On Sep 17, 2007, at 1:52 PM, Chuck Dawit wrote:

> John Joyce wrote:
>> On Sep 17, 2007, at 12:25 PM, Charles Pareto wrote:
>>
>>> equipment. So I started by downloading the DNS list of all domain
>>> Posted via http://www.ruby-forum.com/.
>>>
>> Doesn't sound like much scraping, just searching text for a string.
>> You could even do a lot of that work with Google.
>> but just download the file and search for a string. create a data
>> file of your own that tells you what line you found the string.
>> Scraping is really for getting data from other sites, using the DOM
>> structure they have to get (for example) the weather report.
>
>
> Well, I disagree.
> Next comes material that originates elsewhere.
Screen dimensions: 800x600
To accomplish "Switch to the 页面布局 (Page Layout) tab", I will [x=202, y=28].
Once I have all the websites with Cisco in its  
> domain
> name and I look through them, there are lots of pages that won't  
> show me
> info unless I do a search within that page itself. (ex. usedcisco.com)
> To search for specific items on this website I would have to use the
> search bar located within its page to search for say "WIC-1T" and then
> search for a price below a specific amount for that item.
> -- 
> Posted via http://www.ruby-forum.com/.
>
What I mean is, scraping usually relies on the document's structure  
in some way. Without looking at the structure that a give site uses  
(a given page if it isn't a templated dynamically generated page)  
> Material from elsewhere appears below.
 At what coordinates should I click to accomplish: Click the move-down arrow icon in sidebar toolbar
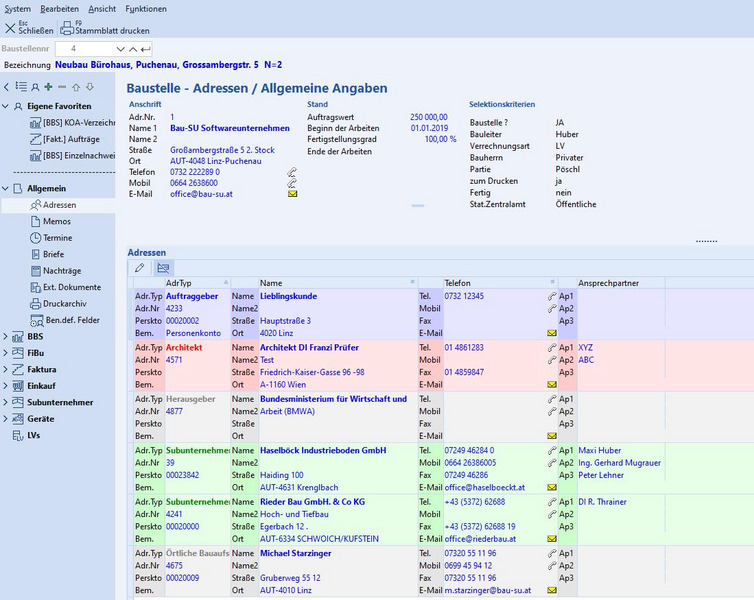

there is no way to know what corresponds to what. Page structure is  
pretty arbitrary. Presentation and structure don't necessarily  
correspond well, or in a way you could guess.
Ironically, the better their web designers, the easier it will be.

But if you are talking about searching a dynamically generated site,  
you still have to find out if it has a search mechanism, what does it  
call the form field and submit buttons? The names in html can be  
arbitrary, especially if they use graphic buttons.

If you have  long list of products to search for, you will still save  
yourself some work, but scraping involves some visual inspection of  
pages and page source to get things going. Be aware that their  
sysadmin may spot you doing a big blast of searches all at once and  
block you from the site. If they check their logs and see that  
somebody is searching for all cisco stuff,  in an automated fashion,  
they might just block you anyway, whether or not they are legit  
themselves. Many sysadmins don't like bots searching their  
databases!  They might see it as searching for exploits.